地区主题主要是反映各个地区的销售情况。从业务逻辑上地区主题比起商品更加简单,业务逻辑也没有什么特别的就是做一次轻度聚合然后保存。
一、需求分析与思路➢ 定义 Table 流环境 ➢ 把数据源定义为动态表 ➢ 通过 SQL 查询出结果表 ➢ 把结果表转换为数据流 ➢ 把数据流写入目标数据库 如果是Flink 官方支持的数据库,也可以直接把目标数据表定义为动态表,用 insert into写入。由于ClickHouse目前官方没有支持的jdbc连接器(目前支持Mysql、PostgreSQL、Derby)。也可以制作自定义 sink,实现官方不支持的连接器。但是比较繁琐。

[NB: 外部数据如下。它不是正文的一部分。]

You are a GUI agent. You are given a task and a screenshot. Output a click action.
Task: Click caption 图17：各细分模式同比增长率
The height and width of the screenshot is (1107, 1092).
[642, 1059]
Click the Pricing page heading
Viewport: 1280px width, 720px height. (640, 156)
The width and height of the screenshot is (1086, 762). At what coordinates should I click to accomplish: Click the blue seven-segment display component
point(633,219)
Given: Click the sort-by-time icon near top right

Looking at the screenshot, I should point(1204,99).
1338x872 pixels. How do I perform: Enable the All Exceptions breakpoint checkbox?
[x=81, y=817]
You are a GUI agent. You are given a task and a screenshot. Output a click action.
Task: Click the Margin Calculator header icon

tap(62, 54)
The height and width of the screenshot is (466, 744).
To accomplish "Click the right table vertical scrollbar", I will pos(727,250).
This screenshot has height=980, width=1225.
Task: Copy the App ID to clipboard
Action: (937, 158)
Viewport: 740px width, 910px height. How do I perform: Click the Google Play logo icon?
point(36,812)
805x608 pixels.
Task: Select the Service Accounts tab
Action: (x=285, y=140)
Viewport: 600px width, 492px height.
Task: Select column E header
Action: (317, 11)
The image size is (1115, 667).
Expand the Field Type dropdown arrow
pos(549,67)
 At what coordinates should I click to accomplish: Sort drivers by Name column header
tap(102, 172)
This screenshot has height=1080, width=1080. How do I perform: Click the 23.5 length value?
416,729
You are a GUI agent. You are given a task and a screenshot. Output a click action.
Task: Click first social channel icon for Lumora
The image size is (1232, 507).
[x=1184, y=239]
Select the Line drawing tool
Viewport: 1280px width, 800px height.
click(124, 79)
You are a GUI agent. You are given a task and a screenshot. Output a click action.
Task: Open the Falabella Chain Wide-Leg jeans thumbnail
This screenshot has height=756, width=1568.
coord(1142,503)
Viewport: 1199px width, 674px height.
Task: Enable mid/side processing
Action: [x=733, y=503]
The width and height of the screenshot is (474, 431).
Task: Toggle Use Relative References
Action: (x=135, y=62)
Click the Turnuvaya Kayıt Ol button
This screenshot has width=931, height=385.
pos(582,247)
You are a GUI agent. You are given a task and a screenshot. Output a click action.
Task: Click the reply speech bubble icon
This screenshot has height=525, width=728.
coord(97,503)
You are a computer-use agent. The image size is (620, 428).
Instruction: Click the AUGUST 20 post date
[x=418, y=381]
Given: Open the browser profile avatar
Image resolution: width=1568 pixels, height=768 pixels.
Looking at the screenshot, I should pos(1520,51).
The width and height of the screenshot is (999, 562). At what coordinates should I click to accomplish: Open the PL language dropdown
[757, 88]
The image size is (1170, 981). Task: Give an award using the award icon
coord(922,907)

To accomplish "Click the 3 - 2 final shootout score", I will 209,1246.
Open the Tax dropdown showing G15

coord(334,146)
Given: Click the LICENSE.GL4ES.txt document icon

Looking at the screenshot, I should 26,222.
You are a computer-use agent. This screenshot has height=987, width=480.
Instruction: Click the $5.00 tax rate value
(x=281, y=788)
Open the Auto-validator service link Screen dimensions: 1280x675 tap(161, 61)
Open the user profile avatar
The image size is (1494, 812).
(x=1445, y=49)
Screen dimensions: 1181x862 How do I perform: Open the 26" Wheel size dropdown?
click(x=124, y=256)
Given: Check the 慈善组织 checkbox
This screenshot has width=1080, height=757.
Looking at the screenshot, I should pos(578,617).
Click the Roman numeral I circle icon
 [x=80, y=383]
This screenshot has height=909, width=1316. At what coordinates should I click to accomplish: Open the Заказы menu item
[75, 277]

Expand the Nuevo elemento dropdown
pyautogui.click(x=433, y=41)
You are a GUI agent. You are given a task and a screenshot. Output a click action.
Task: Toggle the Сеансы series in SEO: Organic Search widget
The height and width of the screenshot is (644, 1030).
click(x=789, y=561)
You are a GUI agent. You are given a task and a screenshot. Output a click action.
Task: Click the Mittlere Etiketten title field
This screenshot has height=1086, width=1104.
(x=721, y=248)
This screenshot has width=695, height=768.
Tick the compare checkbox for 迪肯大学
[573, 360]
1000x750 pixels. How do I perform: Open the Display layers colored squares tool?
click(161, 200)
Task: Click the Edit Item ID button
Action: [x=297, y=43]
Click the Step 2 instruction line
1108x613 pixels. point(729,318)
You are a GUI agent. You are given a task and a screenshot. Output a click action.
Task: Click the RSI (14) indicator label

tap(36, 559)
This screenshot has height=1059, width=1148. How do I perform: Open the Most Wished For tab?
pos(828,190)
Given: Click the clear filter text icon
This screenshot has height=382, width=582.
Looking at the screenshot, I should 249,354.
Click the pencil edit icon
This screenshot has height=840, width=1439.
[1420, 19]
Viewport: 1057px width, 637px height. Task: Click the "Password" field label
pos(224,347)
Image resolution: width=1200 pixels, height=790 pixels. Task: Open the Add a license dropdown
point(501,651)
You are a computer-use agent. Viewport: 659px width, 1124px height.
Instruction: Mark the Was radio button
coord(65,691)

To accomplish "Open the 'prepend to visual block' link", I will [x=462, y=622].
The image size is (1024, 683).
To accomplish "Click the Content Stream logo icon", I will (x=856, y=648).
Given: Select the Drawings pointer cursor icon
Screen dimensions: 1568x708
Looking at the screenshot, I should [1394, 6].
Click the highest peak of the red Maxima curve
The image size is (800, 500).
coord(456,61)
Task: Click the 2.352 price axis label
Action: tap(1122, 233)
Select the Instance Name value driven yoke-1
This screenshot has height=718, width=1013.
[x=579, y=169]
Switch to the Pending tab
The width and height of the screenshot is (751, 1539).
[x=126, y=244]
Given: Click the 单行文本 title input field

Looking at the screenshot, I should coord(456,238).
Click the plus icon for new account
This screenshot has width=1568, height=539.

二、功能实现完整代码chb-realtime/com.chb.realtime.app.dws.ProvinceStatsSqlApp
org.apache.flink
flink-table-api-java-bridge_${scala.version}
${flink.version}
org.apache.flink
flink-table-planner-blink_${scala.version}
${flink.version}
2.2、定义 Table 流环境
//1.4 创建Table环境
EnvironmentSettings setting = EnvironmentSettings
.newInstance()
.inStreamingMode()
.build();
StreamTableEnvironment tableEnv = StreamTableEnvironment.create(env, setting);
2.3、把数据源定义为动态表
创建一个 kafka table
//TODO 2.把数据源定义为动态表
String groupId = "province_stats";
String orderWideTopic = "dwm_order_wide";
tableEnv.executeSql("CREATE TABLE ORDER_WIDE (" +
"province_id BIGINT, " +
"province_name STRING," +
"province_area_code STRING," +
"province_iso_code STRING," +
"province_3166_2_code STRING," +
"order_id STRING, " +
"split_total_amount DOUBLE," +
"create_time STRING,rowtime AS TO_TIMESTAMP(create_time) ," +
"WATERMARK FOR rowtime AS rowtime) WITH (" + MyKafkaUtil.getKafkaDDL(orderWideTopic, groupId) + ")");
为了通用性将 WITH 后面的属性配置封装到MyKafkaUtil.getKafkaDDL
中 kafka connector
/**
* 拼接Kafka相关属性到DDL
*
* @param topic
* @param groupId
* @return
*/
public static String getKafkaDDL(String topic, String groupId) {
String ddl = "'connector' = 'kafka', " +
" 'topic' = '" + topic + "'," +
" 'properties.bootstrap.servers' = '" + KAFKA_SERVER + "', " +
" 'properties.group.id' = '" + groupId + "', " +
" 'format' = 'json', " +
" 'scan.startup.mode' = 'latest-offset' ";
return ddl;
}
2.4、聚合计算
//TODO 3.聚合计算
// 开窗 group by TUMBLE(rowtime, INTERVAL '10' SECOND )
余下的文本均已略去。